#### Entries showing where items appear
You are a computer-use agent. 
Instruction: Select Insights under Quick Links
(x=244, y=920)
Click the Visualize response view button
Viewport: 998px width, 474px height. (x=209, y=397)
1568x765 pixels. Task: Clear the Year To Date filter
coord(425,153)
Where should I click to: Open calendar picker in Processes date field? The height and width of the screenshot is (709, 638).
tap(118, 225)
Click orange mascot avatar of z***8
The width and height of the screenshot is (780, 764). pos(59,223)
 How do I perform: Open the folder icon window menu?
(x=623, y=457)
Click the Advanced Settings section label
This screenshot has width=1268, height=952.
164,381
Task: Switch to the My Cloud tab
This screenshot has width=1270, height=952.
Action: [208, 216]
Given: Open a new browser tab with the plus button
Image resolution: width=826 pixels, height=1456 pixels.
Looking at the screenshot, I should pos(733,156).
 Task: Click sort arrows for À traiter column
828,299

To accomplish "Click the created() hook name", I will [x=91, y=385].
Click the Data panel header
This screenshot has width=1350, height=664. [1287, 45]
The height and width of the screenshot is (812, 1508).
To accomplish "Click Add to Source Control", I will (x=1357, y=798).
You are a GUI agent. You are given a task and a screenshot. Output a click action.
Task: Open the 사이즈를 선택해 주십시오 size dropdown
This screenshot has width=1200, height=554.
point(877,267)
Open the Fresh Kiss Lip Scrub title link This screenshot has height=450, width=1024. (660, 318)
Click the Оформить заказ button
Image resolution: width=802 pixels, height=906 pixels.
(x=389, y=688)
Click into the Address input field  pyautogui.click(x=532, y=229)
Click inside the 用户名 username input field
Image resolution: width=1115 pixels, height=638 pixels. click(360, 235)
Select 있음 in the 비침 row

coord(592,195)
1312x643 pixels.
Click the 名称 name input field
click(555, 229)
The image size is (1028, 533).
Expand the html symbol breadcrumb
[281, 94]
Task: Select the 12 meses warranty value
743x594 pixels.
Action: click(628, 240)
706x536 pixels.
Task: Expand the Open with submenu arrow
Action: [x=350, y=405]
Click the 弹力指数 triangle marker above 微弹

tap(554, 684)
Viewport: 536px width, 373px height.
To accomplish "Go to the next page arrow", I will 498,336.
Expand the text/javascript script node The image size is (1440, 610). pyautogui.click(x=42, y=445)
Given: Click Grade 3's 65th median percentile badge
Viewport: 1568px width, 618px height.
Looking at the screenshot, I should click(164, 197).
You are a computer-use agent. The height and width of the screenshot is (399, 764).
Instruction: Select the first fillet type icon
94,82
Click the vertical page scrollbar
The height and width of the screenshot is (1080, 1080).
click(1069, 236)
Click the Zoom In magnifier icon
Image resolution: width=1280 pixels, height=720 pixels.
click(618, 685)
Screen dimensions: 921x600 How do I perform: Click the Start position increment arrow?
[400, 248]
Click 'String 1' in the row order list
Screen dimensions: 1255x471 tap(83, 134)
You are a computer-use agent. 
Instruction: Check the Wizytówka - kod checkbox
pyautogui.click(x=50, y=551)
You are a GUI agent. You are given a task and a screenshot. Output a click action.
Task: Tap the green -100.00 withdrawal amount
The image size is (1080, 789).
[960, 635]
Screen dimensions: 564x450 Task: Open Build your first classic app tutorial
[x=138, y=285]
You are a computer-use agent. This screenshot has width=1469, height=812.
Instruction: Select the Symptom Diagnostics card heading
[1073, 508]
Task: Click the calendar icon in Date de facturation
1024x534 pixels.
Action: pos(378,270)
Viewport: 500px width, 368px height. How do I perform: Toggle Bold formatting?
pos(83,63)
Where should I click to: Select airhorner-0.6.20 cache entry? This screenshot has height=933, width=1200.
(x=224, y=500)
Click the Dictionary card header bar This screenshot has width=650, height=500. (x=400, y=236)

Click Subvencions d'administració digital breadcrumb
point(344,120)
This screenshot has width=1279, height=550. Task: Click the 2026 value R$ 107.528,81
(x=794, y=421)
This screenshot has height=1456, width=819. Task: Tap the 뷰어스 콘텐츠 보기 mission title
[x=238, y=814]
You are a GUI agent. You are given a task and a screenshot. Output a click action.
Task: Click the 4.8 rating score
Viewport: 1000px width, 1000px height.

#### Instructions to follow
Rewrite every line of the material with "breadcrumb" changed to "navigation link" and everything else left untouched.

#### Output
You are a computer-use agent. 
Instruction: Select Insights under Quick Links
(x=244, y=920)
Click the Visualize response view button
Viewport: 998px width, 474px height. (x=209, y=397)
1568x765 pixels. Task: Clear the Year To Date filter
coord(425,153)
Where should I click to: Open calendar picker in Processes date field? The height and width of the screenshot is (709, 638).
tap(118, 225)
Click orange mascot avatar of z***8
The width and height of the screenshot is (780, 764). pos(59,223)
 How do I perform: Open the folder icon window menu?
(x=623, y=457)
Click the Advanced Settings section label
This screenshot has width=1268, height=952.
164,381
Task: Switch to the My Cloud tab
This screenshot has width=1270, height=952.
Action: [208, 216]
Given: Open a new browser tab with the plus button
Image resolution: width=826 pixels, height=1456 pixels.
Looking at the screenshot, I should pos(733,156).
 Task: Click sort arrows for À traiter column
828,299

To accomplish "Click the created() hook name", I will [x=91, y=385].
Click the Data panel header
This screenshot has width=1350, height=664. [1287, 45]
The height and width of the screenshot is (812, 1508).
To accomplish "Click Add to Source Control", I will (x=1357, y=798).
You are a GUI agent. You are given a task and a screenshot. Output a click action.
Task: Open the 사이즈를 선택해 주십시오 size dropdown
This screenshot has width=1200, height=554.
point(877,267)
Open the Fresh Kiss Lip Scrub title link This screenshot has height=450, width=1024. (660, 318)
Click the Оформить заказ button
Image resolution: width=802 pixels, height=906 pixels.
(x=389, y=688)
Click into the Address input field  pyautogui.click(x=532, y=229)
Click inside the 用户名 username input field
Image resolution: width=1115 pixels, height=638 pixels. click(360, 235)
Select 있음 in the 비침 row

coord(592,195)
1312x643 pixels.
Click the 名称 name input field
click(555, 229)
The image size is (1028, 533).
Expand the html symbol navigation link
[281, 94]
Task: Select the 12 meses warranty value
743x594 pixels.
Action: click(628, 240)
706x536 pixels.
Task: Expand the Open with submenu arrow
Action: [x=350, y=405]
Click the 弹力指数 triangle marker above 微弹

tap(554, 684)
Viewport: 536px width, 373px height.
To accomplish "Go to the next page arrow", I will 498,336.
Expand the text/javascript script node The image size is (1440, 610). pyautogui.click(x=42, y=445)
Given: Click Grade 3's 65th median percentile badge
Viewport: 1568px width, 618px height.
Looking at the screenshot, I should click(164, 197).
You are a computer-use agent. The height and width of the screenshot is (399, 764).
Instruction: Select the first fillet type icon
94,82
Click the vertical page scrollbar
The height and width of the screenshot is (1080, 1080).
click(1069, 236)
Click the Zoom In magnifier icon
Image resolution: width=1280 pixels, height=720 pixels.
click(618, 685)
Screen dimensions: 921x600 How do I perform: Click the Start position increment arrow?
[400, 248]
Click 'String 1' in the row order list
Screen dimensions: 1255x471 tap(83, 134)
You are a computer-use agent. 
Instruction: Check the Wizytówka - kod checkbox
pyautogui.click(x=50, y=551)
You are a GUI agent. You are given a task and a screenshot. Output a click action.
Task: Tap the green -100.00 withdrawal amount
The image size is (1080, 789).
[960, 635]
Screen dimensions: 564x450 Task: Open Build your first classic app tutorial
[x=138, y=285]
You are a computer-use agent. This screenshot has width=1469, height=812.
Instruction: Select the Symptom Diagnostics card heading
[1073, 508]
Task: Click the calendar icon in Date de facturation
1024x534 pixels.
Action: pos(378,270)
Viewport: 500px width, 368px height. How do I perform: Toggle Bold formatting?
pos(83,63)
Where should I click to: Select airhorner-0.6.20 cache entry? This screenshot has height=933, width=1200.
(x=224, y=500)
Click the Dictionary card header bar This screenshot has width=650, height=500. (x=400, y=236)

Click Subvencions d'administració digital navigation link
point(344,120)
This screenshot has width=1279, height=550. Task: Click the 2026 value R$ 107.528,81
(x=794, y=421)
This screenshot has height=1456, width=819. Task: Tap the 뷰어스 콘텐츠 보기 mission title
[x=238, y=814]
You are a GUI agent. You are given a task and a screenshot. Output a click action.
Task: Click the 4.8 rating score
Viewport: 1000px width, 1000px height.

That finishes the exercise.